◆ **Instructions for the task**: Give back each line below verbatim.

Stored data
┌──
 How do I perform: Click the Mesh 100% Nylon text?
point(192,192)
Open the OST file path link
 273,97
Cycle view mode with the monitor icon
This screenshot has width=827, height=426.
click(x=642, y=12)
└──
◆ **Response to this exercise**:
 How do I perform: Click the Mesh 100% Nylon text?
point(192,192)
Open the OST file path link
 273,97
Cycle view mode with the monitor icon
This screenshot has width=827, height=426.
click(x=642, y=12)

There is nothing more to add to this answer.